# simple and clean crown vic...my first install



## ExtremeAcres (Nov 6, 2009)

well... i just finished my first install last week...and I'm really happy with it .

Im a newb... and this was my first install and my first building of a box also my first time picking the components for a system.

car is a 2006 crown vic (retired interceptor) ... and I chose Alpine for the system... and tried to keep it simple so I could handle it myself (i really wanted to do this myself for 2 reasons ...to save money and to learn something new...I've seen stereos installed before and boxes built...but have never done it)

CDA-9887 HU
PDX-5 Amp
SWE-1043 10" sub
(4) SPS-507 5"x7" speakers
a vented box built really close to recommended specs.

after I installed everything it sounded good right away (way better than the stock cd player ...especially considering only the rear deck speakers were hooked up ) ... but I knew it could be better... I spent a couple hours trying to tune it ...but I couldnt get anywhere with it ...I'm confused by all this stuff (hz, crossovers, active , gain, and so on ) I mean I really appreciate good sound... but I dont like to fool with stuff all the time ...i want to set it right and leave it alone...that's one of the reasons I got the 9887 ...for imprint (which i'll probably try in a month or two ...i want to get used to it like this first..and learn it a little better first)

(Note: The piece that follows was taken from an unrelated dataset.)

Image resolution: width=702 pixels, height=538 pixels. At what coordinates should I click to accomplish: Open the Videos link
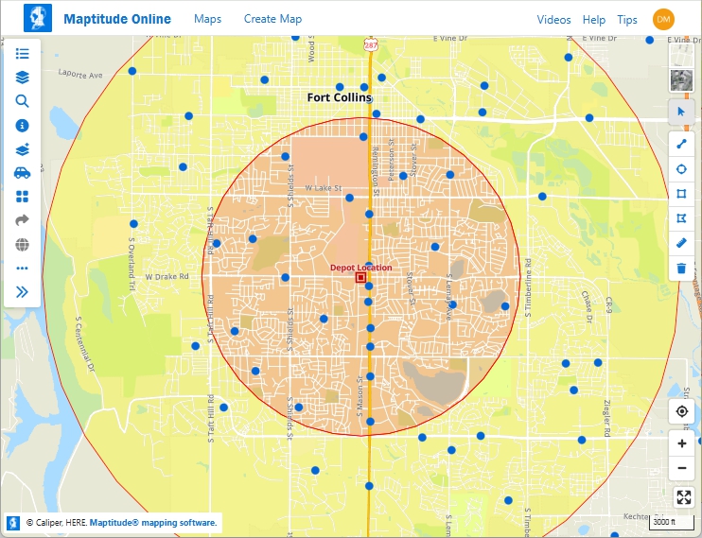point(553,19)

anyways ...knowing it needed tuned and setup...i took it to Hi fi Buys in nashville ...and dude there tuned it in about 20 minutes... from what i saw ... he set the crossovers on the HU instead of on the amp (like I think i had it set....doh ! ...lol ) and he did a quick timing correction setting... and he set the gains and stuff on the amp... and basically he made it sound way better than I had it ....So I'm really happy 

Now I know some of you guys are gonna say ...._this isnt even an SQ setup_... and I realize it is Not (at least not compared to what alot of you on forums like this have in their cars and trucks) but it seems pretty good ...and Im happy with it ...and it costed me 1100 start to finish for everything (all new stuff)
the other thing I like is ...it is a real clean install... rear deck and doors are all stock and it is undetectable that there is good speakers or a sub... I didnt soundproof anything ...i did use boom mats (cups around the speakers) dont know if that's helping or not... So the interior of the car is real clean and simple... the box and amp are in the trunk... I built a downfire vented box and stuffed it with polyfill... i built the box in an 11" x 11" dimension...so it can be rotated to fire in any direction (downfire ..rear, up or front ) I didnt know what would be the best so i thought this would be something I could test with. more than one people told me rear facing would be the best with my setup...so thats where it's at for now... and I'm happy with it...so i'll leave it for now.

here's some pics ...enjoy...

now that I've done this successfully...and I read some posts about how the 9887 is not really a sq HU...and how some guys think the pdx amps arent that great... I want to hear great setups !...Im going to try to go to an event on dec 5th locally here in nashville...I want to learn ...

I'm gonna do my truck next (my nicer vehicle, that I've allotted a little bigger budget for) it's gonna be my winter project...it's still not gonna be exotic like what alot of you guys build.... BUT ...I want to do better than this first design and build... maybe on a budget of about 2500...and 400 or so of that is gonna be soundproofing  ... I'm gonna start another thread asking for opinions on what Directions I could go with it.


----------



## nittanylion64 (Oct 3, 2007)

Looks great. Try to clean up that wiring and you'll have winner. Simple and to the point.


----------



## mattyjman (Aug 6, 2009)

that would really throw me off...driving up on you, thinking you were an undercover, then hear you bumping along!! That's a cool cop!


----------



## ExtremeAcres (Nov 6, 2009)

nittanylion64 said:


> Looks great. Try to clean up that wiring and you'll have winner. Simple and to the point.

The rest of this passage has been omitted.